An ab initio investigation of the temperature-dependent energetic barriers towards CrAlB and (Mo,Cr)AlB formation in a metastable synthesis scenario

The orthorhombic CrAlB MAB phase has not been synthesized so far and was shown to be energetically unstable vs. the competing Cr2AlB2 phase in previous theoretical reports, which, however, did not explicitly investigate the magnitude of the energetic barrier towards CrAlB formation as a function of temperature. Temperature-dependent Gibbs energies of formation, obtained from density-functional-theory-based lattice dynamics simulations performed in this study, reveal that this barrier is very small (around 10 kJ mol(-1) approximate to 0.008 eV per atom, on average) and may readily be overcome during high-energy synthesis scenarios, likely resulting in metastable phase formation. Furthermore, the electronic structures of MoAlB, a phase synthesized experimentally both in bulk and thin film form, and CrAlB are shown to be similar in direct comparison, with MoAlB exhibiting a higher electronic stability due to a local DOS minimum in proximity to the Fermi level, and quaternary compositions lying between the ternaries. Likewise, bonding characteristics are qualitatively very similar between both phases, with the transition metal-boron bonds being the dominant interaction in the entire unit cell, even though individual B-B bonds are stronger; quantitatively, all interactions are again stronger in MoAlB compared to CrAlB. It is reasonable to assume that, considering the successful synthesis of phase-pure MoAlB and known formation of metastable phases during physical vapor deposition, direct synthesis of metastable CrAlB thin films is possible due to the aforementioned small energy barrier.

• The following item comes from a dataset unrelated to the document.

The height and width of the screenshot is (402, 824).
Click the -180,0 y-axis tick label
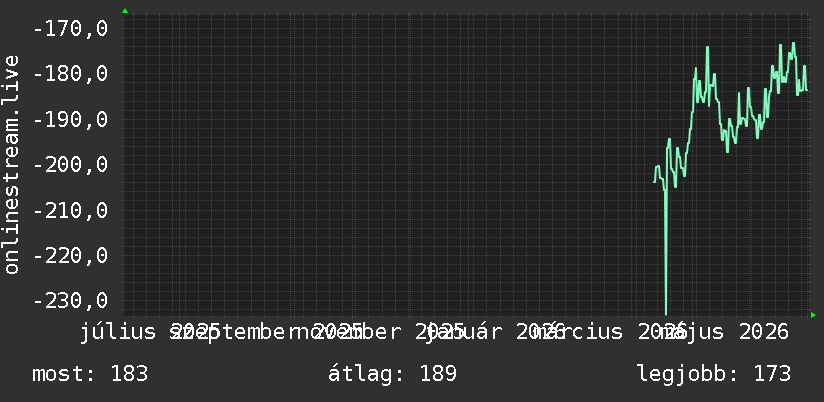(70, 74)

Furthermore, stability is enhanced upon alloying with Mo as this lowers the energy of formation, with a Mo/Cr ratio of approx. 0.33 sufficient to stabilize the Cr-rich (Mo,Cr)AlB solid solution vs. the primary competing phases, allowing for deposition of Mo-concentration-dependent stable and metastable (Mo,Cr)AlB solid solution phases.

Automated summary

This study reveals that the orthorhombic CrAlB MAB phase can be synthesized as a metastable phase with a low energy barrier. The electronic structures of MoAlB and CrAlB are similar, but MoAlB is more electronically stable. Both phases exhibit similar bonding characteristics, with the transition metal-metal bonds being the dominant interaction. It is possible to directly synthesize metastable CrAlB thin films, and the stability can be enhanced by alloying with Mo.